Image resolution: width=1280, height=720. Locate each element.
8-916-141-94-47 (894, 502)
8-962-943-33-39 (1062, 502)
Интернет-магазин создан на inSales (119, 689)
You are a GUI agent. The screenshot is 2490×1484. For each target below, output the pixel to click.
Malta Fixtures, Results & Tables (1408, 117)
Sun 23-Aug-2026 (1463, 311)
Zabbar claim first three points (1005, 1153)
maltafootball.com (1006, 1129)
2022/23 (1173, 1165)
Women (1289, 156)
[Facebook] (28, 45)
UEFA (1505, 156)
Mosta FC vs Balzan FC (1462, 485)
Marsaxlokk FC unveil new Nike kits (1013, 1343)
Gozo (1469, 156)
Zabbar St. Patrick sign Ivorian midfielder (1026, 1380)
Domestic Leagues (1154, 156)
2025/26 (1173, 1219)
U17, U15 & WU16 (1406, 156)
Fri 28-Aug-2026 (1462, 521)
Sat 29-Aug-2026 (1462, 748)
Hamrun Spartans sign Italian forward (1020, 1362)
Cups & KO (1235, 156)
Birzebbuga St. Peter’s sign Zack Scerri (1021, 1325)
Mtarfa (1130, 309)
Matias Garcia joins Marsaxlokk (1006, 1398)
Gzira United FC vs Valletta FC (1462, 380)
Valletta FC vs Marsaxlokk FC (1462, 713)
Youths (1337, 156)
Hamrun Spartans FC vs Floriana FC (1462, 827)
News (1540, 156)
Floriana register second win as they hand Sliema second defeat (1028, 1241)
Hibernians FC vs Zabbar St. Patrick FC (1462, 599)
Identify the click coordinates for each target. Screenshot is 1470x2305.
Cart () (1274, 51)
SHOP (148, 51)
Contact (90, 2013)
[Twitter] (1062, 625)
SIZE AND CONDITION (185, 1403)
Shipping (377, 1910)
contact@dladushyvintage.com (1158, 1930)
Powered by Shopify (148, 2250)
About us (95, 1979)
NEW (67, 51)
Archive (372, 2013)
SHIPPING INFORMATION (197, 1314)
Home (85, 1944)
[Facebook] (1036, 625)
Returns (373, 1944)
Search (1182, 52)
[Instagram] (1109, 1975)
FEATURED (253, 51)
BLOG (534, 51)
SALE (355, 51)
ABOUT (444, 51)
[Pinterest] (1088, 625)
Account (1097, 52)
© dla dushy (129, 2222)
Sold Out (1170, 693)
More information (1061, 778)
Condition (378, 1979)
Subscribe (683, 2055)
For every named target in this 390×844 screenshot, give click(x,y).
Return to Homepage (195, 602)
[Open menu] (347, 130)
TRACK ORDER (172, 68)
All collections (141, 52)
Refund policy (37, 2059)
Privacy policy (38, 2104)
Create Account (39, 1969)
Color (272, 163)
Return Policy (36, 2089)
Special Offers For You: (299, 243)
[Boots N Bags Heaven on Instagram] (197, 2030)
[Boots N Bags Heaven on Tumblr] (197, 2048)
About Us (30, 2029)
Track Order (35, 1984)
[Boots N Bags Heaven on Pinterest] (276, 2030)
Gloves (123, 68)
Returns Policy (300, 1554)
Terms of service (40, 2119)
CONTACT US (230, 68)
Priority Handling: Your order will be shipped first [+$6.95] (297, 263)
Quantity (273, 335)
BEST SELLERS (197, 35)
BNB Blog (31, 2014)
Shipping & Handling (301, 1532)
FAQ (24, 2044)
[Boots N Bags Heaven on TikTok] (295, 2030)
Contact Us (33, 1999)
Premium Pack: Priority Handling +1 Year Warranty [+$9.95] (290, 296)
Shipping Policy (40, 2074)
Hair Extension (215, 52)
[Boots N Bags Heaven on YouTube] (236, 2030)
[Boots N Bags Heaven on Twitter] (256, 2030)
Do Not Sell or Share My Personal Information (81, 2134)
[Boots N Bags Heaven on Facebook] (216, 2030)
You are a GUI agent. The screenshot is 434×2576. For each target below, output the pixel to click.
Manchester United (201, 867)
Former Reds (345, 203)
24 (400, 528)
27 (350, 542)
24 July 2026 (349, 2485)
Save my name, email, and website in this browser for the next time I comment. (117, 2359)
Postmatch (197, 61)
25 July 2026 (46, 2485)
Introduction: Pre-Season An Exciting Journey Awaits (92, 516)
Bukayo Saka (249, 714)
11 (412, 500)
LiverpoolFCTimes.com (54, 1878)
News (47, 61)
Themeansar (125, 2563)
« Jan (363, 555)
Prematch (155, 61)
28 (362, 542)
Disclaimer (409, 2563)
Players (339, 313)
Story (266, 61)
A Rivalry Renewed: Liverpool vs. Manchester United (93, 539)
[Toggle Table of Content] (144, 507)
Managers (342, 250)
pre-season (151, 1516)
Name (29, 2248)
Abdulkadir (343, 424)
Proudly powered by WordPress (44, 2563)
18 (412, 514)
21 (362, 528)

--------------------------------

Your goal: Repeat the whole listing, keeping every word exactly as it is.

Response to the task:
Image resolution: width=1280, height=720. Locate each element.
8-916-141-94-47 (894, 502)
8-962-943-33-39 (1062, 502)
Интернет-магазин создан на inSales (119, 689)
You are a GUI agent. The screenshot is 2490×1484. For each target below, output the pixel to click.
Malta Fixtures, Results & Tables (1408, 117)
Sun 23-Aug-2026 (1463, 311)
Zabbar claim first three points (1005, 1153)
maltafootball.com (1006, 1129)
2022/23 (1173, 1165)
Women (1289, 156)
[Facebook] (28, 45)
UEFA (1505, 156)
Mosta FC vs Balzan FC (1462, 485)
Marsaxlokk FC unveil new Nike kits (1013, 1343)
Gozo (1469, 156)
Zabbar St. Patrick sign Ivorian midfielder (1026, 1380)
Domestic Leagues (1154, 156)
2025/26 (1173, 1219)
U17, U15 & WU16 (1406, 156)
Fri 28-Aug-2026 (1462, 521)
Sat 29-Aug-2026 (1462, 748)
Hamrun Spartans sign Italian forward (1020, 1362)
Cups & KO (1235, 156)
Birzebbuga St. Peter’s sign Zack Scerri (1021, 1325)
Mtarfa (1130, 309)
Matias Garcia joins Marsaxlokk (1006, 1398)
Gzira United FC vs Valletta FC (1462, 380)
Valletta FC vs Marsaxlokk FC (1462, 713)
Youths (1337, 156)
Hamrun Spartans FC vs Floriana FC (1462, 827)
News (1540, 156)
Floriana register second win as they hand Sliema second defeat (1028, 1241)
Hibernians FC vs Zabbar St. Patrick FC (1462, 599)
Identify the click coordinates for each target. Screenshot is 1470x2305.
Cart () (1274, 51)
SHOP (148, 51)
Contact (90, 2013)
[Twitter] (1062, 625)
SIZE AND CONDITION (185, 1403)
Shipping (377, 1910)
contact@dladushyvintage.com (1158, 1930)
Powered by Shopify (148, 2250)
About us (95, 1979)
NEW (67, 51)
Archive (372, 2013)
SHIPPING INFORMATION (197, 1314)
Home (85, 1944)
[Facebook] (1036, 625)
Returns (373, 1944)
Search (1182, 52)
[Instagram] (1109, 1975)
FEATURED (253, 51)
BLOG (534, 51)
SALE (355, 51)
ABOUT (444, 51)
[Pinterest] (1088, 625)
Account (1097, 52)
© dla dushy (129, 2222)
Sold Out (1170, 693)
More information (1061, 778)
Condition (378, 1979)
Subscribe (683, 2055)
For every named target in this 390×844 screenshot, give click(x,y).
Return to Homepage (195, 602)
[Open menu] (347, 130)
TRACK ORDER (172, 68)
All collections (141, 52)
Refund policy (37, 2059)
Privacy policy (38, 2104)
Create Account (39, 1969)
Color (272, 163)
Return Policy (36, 2089)
Special Offers For You: (299, 243)
[Boots N Bags Heaven on Instagram] (197, 2030)
[Boots N Bags Heaven on Tumblr] (197, 2048)
About Us (30, 2029)
Track Order (35, 1984)
[Boots N Bags Heaven on Pinterest] (276, 2030)
Gloves (123, 68)
Returns Policy (300, 1554)
Terms of service (40, 2119)
CONTACT US (230, 68)
Priority Handling: Your order will be shipped first [+$6.95] (297, 263)
Quantity (273, 335)
BEST SELLERS (197, 35)
BNB Blog (31, 2014)
Shipping & Handling (301, 1532)
FAQ (24, 2044)
[Boots N Bags Heaven on TikTok] (295, 2030)
Contact Us (33, 1999)
Premium Pack: Priority Handling +1 Year Warranty [+$9.95] (290, 296)
Shipping Policy (40, 2074)
Hair Extension (215, 52)
[Boots N Bags Heaven on YouTube] (236, 2030)
[Boots N Bags Heaven on Twitter] (256, 2030)
Do Not Sell or Share My Personal Information (81, 2134)
[Boots N Bags Heaven on Facebook] (216, 2030)
You are a GUI agent. The screenshot is 434×2576. For each target below, output the pixel to click.
Manchester United (201, 867)
Former Reds (345, 203)
24 (400, 528)
27 (350, 542)
24 July 2026 (349, 2485)
Save my name, email, and website in this browser for the next time I comment. (117, 2359)
Postmatch (197, 61)
25 July 2026 (46, 2485)
Introduction: Pre-Season An Exciting Journey Awaits (92, 516)
Bukayo Saka (249, 714)
11 (412, 500)
LiverpoolFCTimes.com (54, 1878)
News (47, 61)
Themeansar (125, 2563)
« Jan (363, 555)
Prematch (155, 61)
28 (362, 542)
Disclaimer (409, 2563)
Players (339, 313)
Story (266, 61)
A Rivalry Renewed: Liverpool vs. Manchester United (93, 539)
[Toggle Table of Content] (144, 507)
Managers (342, 250)
pre-season (151, 1516)
Name (29, 2248)
Abdulkadir (343, 424)
Proudly powered by WordPress (44, 2563)
18 (412, 514)
21 (362, 528)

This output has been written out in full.